Multimodal Oncology Agent for IDH1 Mutation Prediction in Low-Grade Glioma
Hafsa Akebli, Adam Shephard, Vincenzo Della Mea, Nasir Rajpoot
TL;DR
The paper presents a Multimodal Oncology Agent (MOA) that combines a TITAN-based histology tool with autonomous reasoning over structured clinical/genomic inputs and external biomedical sources (PubMed, Google, OncoKB) to predict IDH1 mutation status in low-grade glioma. On a TCGA-LGG cohort of 488 cases, MOA alone improves over clinical baselines, and integrating histology features yields the best performance (F1 up to 0.912, accuracy 0.915). The results demonstrate that external knowledge and histology furnish complementary mutation-relevant information, enabling accurate predictions while handling missing data.

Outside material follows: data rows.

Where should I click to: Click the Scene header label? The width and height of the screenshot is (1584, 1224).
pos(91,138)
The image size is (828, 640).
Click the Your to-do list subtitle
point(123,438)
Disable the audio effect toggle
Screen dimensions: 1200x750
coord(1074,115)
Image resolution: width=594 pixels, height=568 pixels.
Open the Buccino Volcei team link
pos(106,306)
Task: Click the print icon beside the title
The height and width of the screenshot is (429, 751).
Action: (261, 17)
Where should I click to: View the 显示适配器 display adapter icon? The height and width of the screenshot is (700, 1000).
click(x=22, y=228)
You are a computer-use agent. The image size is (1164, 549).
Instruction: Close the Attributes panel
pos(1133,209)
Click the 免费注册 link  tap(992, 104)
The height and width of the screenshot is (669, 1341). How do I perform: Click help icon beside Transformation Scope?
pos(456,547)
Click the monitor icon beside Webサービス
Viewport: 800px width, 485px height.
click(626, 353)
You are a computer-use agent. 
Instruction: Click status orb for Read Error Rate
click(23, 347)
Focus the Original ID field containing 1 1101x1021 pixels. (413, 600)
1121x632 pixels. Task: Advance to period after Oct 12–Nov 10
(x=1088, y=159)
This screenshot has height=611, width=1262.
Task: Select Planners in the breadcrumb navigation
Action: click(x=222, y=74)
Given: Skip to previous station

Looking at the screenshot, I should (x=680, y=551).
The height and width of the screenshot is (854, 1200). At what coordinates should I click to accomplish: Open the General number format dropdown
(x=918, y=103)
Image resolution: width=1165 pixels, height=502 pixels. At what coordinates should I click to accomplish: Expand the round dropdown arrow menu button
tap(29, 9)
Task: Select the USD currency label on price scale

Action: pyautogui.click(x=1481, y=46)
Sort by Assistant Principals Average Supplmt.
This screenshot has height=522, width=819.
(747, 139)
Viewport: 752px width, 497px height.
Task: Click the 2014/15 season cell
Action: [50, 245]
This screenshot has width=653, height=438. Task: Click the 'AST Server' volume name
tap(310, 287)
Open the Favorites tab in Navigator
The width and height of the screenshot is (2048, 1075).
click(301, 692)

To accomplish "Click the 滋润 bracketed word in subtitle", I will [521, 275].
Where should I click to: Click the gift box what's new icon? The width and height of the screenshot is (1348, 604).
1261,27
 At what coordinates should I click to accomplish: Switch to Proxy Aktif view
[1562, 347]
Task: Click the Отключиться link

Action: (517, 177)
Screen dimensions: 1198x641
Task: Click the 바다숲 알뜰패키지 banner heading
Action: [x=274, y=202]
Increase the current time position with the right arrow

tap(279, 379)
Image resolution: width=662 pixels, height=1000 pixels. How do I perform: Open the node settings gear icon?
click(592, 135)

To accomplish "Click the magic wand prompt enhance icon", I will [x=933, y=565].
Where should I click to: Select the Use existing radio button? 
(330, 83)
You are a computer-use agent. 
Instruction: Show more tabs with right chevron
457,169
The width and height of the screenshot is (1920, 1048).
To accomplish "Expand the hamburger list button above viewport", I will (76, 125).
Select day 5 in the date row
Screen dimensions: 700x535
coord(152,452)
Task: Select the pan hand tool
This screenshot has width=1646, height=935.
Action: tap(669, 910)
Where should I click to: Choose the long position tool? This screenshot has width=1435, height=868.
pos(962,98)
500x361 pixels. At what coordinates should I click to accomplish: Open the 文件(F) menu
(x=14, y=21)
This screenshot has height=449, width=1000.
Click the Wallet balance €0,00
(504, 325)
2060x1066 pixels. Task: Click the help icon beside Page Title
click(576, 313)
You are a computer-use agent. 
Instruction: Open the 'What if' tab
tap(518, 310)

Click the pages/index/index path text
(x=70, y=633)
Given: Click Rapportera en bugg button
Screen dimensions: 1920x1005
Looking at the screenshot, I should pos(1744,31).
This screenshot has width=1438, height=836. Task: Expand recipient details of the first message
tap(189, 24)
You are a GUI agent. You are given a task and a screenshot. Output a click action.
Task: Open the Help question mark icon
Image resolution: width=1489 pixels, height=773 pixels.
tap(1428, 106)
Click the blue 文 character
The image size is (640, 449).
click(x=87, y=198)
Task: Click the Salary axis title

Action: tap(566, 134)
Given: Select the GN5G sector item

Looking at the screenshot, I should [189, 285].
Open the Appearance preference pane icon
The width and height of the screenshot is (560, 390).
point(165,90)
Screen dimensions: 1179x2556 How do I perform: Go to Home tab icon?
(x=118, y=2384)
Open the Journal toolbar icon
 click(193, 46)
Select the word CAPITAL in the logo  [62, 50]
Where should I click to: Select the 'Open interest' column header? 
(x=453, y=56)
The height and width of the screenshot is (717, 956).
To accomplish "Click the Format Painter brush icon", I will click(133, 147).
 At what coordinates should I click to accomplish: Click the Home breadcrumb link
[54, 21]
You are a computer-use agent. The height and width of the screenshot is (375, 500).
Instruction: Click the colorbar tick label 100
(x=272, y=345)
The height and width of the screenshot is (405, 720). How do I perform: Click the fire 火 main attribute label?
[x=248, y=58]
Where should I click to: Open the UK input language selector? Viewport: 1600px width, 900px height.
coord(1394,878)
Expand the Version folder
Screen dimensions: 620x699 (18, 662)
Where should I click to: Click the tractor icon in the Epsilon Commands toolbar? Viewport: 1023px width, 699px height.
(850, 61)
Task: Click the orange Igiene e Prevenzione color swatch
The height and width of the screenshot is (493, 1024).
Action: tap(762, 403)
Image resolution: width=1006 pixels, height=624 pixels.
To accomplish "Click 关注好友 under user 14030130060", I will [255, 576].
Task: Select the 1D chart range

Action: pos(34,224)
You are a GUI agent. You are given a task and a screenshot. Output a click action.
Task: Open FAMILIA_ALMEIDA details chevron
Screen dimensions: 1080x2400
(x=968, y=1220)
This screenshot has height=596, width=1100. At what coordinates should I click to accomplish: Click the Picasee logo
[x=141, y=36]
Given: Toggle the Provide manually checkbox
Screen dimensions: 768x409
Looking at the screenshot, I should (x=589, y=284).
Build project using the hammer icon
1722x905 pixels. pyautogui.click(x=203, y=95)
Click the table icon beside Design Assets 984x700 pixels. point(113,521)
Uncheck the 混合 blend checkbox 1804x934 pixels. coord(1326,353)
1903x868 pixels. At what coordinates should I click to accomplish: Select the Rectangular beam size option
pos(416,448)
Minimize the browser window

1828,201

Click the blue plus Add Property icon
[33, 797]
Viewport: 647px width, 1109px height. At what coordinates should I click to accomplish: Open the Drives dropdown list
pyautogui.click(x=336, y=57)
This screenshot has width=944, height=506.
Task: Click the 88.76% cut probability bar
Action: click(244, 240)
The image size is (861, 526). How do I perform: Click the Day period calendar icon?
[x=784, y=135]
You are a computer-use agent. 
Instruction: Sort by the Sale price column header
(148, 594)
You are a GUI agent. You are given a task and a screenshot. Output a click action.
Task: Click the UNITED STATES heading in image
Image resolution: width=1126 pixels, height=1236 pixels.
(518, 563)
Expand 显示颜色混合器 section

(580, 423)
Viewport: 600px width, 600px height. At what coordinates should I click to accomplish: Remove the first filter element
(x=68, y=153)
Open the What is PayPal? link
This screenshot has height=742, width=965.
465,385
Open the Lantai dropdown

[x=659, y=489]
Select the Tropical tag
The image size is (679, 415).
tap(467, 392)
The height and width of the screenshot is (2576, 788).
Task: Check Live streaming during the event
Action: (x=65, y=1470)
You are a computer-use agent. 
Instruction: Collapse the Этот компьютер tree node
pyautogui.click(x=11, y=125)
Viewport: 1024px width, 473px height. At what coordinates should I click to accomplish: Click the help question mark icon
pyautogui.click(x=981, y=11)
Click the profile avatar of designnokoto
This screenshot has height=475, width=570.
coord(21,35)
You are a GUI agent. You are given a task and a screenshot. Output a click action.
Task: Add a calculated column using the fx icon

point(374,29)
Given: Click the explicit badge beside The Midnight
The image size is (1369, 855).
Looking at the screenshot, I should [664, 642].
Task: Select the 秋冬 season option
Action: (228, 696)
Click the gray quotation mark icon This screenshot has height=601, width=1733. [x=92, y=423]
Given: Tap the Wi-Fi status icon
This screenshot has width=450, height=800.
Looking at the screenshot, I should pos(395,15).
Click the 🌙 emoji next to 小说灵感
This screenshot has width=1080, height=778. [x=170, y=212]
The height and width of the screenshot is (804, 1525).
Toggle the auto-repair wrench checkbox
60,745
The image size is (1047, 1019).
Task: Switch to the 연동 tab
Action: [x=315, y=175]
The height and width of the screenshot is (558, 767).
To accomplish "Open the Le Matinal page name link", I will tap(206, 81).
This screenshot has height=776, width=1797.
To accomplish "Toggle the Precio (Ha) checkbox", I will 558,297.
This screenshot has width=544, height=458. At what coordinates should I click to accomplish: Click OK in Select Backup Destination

Future directions include extending modality coverage to radiology/pathology reports and exploring open-weight language models for the agent’s reasoning and tool orchestration.
Abstract
Low-grade gliomas frequently present IDH1 mutations that define clinically distinct subgroups with specific prognostic and therapeutic implications. This work introduces a Multimodal Oncology Agent (MOA) integrating a histology tool based on the TITAN foundation model for IDH1 mutation prediction in low-grade glioma, combined with reasoning over structured clinical and genomic inputs through PubMed, Google Search, and OncoKB. MOA reports were quantitatively evaluated on 488 patients from the TCGA-LGG cohort against clinical and histology baselines. MOA without the histology tool outperformed the clinical baseline, achieving an F1-score of 0.826 compared to 0.798. When fused with histology features, MOA reached the highest performance with an F1-score of 0.912, exceeding both the histology baseline at 0.894 and the fused histology-clinical baseline at 0.897. These results demonstrate that the proposed agent captures complementary mutation-relevant information enriched through external biomedical sources, enabling accurate IDH1 mutation prediction.